Research agency Deloitte expects holiday spending to rise 3.6–4% from this November through January, in line with 2015. On the other hand, Kantar Retail expects a 3.8% jump in spending, higher than the 3.4% gain seen in the last holiday season. Kantar Retail also noted that online sales will surge about 16%.

So, one can follow Amplify Online Retail ETF (IBUY), First Trust Dow Jones Internet ETF FDN and VanEck Vectors Retail ETF (RTH - Free Report) for gains (read: 4 Best ETFs to Buy for Q4).
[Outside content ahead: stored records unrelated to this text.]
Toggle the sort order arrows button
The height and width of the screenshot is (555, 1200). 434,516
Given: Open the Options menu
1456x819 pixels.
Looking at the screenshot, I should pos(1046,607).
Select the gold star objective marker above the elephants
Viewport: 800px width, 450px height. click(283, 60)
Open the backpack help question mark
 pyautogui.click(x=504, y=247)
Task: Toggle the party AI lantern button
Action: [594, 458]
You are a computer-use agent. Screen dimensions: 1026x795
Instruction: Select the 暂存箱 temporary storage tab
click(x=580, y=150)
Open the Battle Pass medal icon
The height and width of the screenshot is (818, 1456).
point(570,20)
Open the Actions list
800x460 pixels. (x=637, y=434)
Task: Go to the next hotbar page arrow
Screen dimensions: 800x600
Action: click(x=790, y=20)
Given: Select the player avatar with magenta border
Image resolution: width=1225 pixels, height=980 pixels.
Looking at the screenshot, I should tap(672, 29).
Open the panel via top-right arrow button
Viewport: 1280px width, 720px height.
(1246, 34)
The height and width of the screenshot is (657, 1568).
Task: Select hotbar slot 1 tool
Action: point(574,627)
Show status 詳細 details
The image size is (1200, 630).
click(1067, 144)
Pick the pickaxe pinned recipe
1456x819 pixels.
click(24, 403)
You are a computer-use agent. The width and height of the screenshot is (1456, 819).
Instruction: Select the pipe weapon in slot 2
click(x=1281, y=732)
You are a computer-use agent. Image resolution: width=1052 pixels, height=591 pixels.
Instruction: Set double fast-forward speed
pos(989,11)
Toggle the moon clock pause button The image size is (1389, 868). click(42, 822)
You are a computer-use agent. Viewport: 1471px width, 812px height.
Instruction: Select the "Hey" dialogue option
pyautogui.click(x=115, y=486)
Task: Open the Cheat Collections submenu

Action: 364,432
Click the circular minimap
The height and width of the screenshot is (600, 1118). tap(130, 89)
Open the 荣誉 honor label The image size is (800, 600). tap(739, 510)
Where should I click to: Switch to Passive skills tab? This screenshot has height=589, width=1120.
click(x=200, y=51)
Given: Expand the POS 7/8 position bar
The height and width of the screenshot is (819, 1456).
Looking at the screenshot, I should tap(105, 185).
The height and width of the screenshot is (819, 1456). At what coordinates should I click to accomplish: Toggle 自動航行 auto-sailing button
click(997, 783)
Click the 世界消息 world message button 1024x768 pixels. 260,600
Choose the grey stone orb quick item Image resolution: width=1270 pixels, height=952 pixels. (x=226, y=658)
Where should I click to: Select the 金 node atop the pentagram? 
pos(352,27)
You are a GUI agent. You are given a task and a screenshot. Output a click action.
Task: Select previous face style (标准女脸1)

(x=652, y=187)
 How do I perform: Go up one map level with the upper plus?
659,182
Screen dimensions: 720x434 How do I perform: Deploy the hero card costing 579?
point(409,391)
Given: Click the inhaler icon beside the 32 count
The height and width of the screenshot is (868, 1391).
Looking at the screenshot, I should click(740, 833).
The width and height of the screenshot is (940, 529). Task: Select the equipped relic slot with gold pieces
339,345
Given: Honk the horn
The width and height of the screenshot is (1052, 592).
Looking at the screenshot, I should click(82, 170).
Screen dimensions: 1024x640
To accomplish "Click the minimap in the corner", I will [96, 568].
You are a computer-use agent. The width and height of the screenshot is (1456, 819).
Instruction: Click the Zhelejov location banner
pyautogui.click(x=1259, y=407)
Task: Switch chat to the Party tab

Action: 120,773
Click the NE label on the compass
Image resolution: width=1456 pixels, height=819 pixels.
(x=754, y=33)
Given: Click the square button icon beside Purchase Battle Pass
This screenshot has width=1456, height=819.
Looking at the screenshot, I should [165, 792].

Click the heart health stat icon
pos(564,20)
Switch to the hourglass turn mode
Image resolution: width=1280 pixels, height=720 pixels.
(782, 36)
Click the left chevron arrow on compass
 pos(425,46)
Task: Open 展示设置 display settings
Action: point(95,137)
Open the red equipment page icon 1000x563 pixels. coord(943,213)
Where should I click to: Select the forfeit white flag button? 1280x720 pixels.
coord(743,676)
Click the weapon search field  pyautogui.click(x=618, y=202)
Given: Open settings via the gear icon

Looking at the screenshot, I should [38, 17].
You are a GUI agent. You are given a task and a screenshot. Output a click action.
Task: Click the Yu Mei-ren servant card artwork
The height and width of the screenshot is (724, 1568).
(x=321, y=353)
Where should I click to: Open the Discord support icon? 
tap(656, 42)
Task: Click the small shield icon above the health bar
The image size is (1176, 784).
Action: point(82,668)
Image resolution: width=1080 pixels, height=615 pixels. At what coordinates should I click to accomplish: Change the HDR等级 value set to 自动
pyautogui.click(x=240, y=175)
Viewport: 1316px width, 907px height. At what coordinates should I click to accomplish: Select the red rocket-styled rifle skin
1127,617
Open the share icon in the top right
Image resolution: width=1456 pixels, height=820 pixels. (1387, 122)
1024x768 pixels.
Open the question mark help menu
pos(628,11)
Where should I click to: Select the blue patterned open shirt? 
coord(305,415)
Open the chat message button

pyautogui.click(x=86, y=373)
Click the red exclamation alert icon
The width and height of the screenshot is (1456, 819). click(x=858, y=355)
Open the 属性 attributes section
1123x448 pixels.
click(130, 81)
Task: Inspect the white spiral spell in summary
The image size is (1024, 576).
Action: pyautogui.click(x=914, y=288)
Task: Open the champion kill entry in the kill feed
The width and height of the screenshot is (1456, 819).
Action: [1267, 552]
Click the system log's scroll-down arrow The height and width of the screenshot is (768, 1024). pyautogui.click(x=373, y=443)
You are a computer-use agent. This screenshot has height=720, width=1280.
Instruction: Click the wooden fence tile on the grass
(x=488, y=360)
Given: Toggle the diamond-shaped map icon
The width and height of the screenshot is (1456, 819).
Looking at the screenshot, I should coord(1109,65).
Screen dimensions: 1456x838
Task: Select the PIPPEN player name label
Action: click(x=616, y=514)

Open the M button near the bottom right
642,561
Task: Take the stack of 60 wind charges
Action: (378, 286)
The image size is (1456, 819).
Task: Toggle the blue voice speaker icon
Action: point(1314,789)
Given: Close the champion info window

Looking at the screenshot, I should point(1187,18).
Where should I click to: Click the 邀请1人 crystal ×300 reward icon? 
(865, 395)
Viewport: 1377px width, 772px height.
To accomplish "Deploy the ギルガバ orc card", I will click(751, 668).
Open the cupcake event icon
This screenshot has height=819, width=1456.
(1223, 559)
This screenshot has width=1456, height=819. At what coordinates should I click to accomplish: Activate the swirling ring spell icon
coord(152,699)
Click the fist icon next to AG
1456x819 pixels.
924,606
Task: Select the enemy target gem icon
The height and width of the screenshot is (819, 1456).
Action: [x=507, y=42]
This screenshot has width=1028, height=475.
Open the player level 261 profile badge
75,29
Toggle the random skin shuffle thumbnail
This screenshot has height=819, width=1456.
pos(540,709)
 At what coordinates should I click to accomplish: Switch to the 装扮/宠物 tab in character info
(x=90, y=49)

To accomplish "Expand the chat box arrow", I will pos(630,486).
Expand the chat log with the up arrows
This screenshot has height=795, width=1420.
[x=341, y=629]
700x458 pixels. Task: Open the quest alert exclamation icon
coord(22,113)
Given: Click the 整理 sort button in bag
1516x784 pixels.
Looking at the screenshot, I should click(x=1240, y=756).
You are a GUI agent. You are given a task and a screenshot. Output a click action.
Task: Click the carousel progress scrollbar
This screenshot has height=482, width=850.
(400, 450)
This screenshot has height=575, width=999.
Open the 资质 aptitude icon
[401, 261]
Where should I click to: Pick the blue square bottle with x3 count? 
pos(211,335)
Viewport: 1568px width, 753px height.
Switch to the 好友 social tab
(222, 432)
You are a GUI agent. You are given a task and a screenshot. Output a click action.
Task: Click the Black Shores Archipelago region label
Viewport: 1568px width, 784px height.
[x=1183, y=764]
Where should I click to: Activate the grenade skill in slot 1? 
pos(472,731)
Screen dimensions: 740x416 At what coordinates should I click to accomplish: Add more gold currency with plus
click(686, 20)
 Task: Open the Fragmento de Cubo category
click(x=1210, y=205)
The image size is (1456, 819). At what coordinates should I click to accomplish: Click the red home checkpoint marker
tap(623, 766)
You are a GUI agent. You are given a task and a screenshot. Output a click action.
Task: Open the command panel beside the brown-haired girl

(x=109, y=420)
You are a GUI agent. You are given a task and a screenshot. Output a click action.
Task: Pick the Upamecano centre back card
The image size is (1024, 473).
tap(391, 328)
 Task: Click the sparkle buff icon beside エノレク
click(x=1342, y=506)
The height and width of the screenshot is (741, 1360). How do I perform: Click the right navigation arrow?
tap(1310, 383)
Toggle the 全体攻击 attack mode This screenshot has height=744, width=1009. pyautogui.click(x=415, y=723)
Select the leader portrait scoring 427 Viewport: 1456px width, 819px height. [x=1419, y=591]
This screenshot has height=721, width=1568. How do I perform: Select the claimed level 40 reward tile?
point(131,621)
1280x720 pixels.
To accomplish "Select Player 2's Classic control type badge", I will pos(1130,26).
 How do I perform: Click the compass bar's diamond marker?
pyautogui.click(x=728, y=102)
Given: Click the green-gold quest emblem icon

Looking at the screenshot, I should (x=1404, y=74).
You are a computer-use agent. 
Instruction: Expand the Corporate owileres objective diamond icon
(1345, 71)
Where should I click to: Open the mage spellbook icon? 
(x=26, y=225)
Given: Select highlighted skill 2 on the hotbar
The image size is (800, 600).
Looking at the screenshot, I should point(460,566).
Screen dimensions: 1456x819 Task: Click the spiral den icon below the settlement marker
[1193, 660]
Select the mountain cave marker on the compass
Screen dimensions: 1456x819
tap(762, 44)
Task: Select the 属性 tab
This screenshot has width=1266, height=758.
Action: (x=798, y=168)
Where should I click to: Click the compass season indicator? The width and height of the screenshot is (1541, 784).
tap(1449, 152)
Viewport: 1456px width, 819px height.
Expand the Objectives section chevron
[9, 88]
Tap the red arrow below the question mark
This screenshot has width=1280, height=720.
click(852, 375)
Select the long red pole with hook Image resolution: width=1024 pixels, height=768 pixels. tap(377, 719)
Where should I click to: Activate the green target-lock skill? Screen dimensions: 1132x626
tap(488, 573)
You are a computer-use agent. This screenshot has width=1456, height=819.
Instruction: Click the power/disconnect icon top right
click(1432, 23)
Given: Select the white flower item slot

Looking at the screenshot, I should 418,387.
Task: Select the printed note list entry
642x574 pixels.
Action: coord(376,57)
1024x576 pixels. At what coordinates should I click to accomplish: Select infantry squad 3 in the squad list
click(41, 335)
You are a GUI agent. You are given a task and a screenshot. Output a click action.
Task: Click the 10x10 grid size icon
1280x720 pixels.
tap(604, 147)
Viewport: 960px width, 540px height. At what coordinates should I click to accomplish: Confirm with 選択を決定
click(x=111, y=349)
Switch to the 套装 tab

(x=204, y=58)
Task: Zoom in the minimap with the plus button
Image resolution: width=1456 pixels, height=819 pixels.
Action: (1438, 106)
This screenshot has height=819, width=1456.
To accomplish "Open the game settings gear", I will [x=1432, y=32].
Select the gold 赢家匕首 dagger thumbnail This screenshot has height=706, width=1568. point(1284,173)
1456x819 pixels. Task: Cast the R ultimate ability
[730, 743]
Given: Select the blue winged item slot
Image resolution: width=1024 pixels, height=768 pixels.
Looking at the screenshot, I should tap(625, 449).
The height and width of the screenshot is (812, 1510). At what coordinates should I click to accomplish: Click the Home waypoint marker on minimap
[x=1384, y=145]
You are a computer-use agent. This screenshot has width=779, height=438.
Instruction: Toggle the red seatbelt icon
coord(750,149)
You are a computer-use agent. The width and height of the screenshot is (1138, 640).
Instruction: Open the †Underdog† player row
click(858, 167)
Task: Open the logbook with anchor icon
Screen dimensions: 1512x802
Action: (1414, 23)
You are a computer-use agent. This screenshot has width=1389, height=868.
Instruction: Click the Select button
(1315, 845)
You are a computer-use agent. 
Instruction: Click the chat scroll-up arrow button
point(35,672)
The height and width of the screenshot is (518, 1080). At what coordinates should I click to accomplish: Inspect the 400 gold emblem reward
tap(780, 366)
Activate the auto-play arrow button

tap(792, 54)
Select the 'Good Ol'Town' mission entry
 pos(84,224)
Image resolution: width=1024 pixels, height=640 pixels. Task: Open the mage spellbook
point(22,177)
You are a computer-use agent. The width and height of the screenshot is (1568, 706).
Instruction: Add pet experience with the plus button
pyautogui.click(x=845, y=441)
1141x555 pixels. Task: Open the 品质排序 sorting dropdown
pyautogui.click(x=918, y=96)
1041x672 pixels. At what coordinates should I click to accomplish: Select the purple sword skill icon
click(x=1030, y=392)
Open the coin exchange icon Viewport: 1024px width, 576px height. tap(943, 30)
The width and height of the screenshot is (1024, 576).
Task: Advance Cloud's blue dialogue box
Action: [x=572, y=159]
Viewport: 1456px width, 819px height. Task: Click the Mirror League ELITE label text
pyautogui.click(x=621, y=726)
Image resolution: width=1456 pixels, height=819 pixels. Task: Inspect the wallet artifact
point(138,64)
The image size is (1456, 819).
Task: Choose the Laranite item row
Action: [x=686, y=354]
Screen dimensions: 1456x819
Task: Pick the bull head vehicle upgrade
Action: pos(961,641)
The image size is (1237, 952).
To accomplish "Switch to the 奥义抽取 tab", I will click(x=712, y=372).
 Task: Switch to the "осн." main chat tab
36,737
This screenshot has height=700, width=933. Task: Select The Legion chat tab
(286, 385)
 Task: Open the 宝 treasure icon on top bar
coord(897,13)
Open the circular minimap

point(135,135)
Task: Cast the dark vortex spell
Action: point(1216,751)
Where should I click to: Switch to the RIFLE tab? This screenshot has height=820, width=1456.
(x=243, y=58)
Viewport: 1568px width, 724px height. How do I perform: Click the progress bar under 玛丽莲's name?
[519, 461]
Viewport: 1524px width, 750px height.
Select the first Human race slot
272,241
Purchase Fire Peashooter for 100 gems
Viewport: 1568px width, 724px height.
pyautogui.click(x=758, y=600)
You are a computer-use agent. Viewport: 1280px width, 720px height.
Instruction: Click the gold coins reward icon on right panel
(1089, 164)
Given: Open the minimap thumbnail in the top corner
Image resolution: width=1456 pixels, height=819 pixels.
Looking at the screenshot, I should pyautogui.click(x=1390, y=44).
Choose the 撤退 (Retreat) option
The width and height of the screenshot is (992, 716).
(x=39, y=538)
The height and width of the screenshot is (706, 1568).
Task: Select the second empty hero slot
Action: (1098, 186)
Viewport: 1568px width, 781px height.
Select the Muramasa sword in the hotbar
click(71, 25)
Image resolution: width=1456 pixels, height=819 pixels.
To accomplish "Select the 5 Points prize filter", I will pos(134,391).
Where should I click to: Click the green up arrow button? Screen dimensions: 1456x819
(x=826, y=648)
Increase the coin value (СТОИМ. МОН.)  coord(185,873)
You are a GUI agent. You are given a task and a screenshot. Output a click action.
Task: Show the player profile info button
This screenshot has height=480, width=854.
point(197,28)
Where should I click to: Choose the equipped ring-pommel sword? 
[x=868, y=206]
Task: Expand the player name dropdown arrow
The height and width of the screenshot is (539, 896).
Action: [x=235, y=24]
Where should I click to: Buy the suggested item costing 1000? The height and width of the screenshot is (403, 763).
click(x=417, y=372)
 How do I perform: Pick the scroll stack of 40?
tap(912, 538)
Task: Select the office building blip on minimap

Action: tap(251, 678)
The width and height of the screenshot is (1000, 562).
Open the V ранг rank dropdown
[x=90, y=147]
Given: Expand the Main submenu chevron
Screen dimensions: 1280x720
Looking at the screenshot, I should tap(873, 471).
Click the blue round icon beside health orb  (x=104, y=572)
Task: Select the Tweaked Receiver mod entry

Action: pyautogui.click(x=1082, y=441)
Oil Output Curb in November?

A surprise OPEC move in September that hints at capping its oil output for the first time in eight years in the OPEC’s November meeting will keep oil investors on their toes. Chances are high that oil will remain steady in the meantime barring any sudden setbacks, but any confusion in reaching the definitive agreement may drag oil down severely. Plus, analysts are still unsure if a proposed output cut will be enough to bring oil out of the muted price range. So, oil ETFs including United States Oil (USO - Free Report) and United States Brent Oil (BNO - Free Report) should be in focus (read: If Oil Continues to Soar, These 7 ETFs May Fall).

Volatility to Hold Reins?
With so many key factors lined up for Q4, wild market swings are expected. Investors can deal with this in various ways. The first way out that comes to mind is the low volatility ETFs like The Legg Mason Low Volatility High Dividend ETF (LVHD) and PowerShares S&P SmallCap Low Volatility Portfolio ETF (XSLV). Defensive ETFs like U.S Market Neutral Anti-Beta Fund BTAL and AdvisorShares Active Bear ETF HDGE should also help.

However, there is another option in queue – the volatility ETF basket including the likes of C-Tracks on Citi Volatility Index ETN CVOL and ProShares VIX Short-Term Futures (VIXY - Free Report) . As the name suggests, volatility products are pretty erratic in nature and thus suit investors with a short-term notion.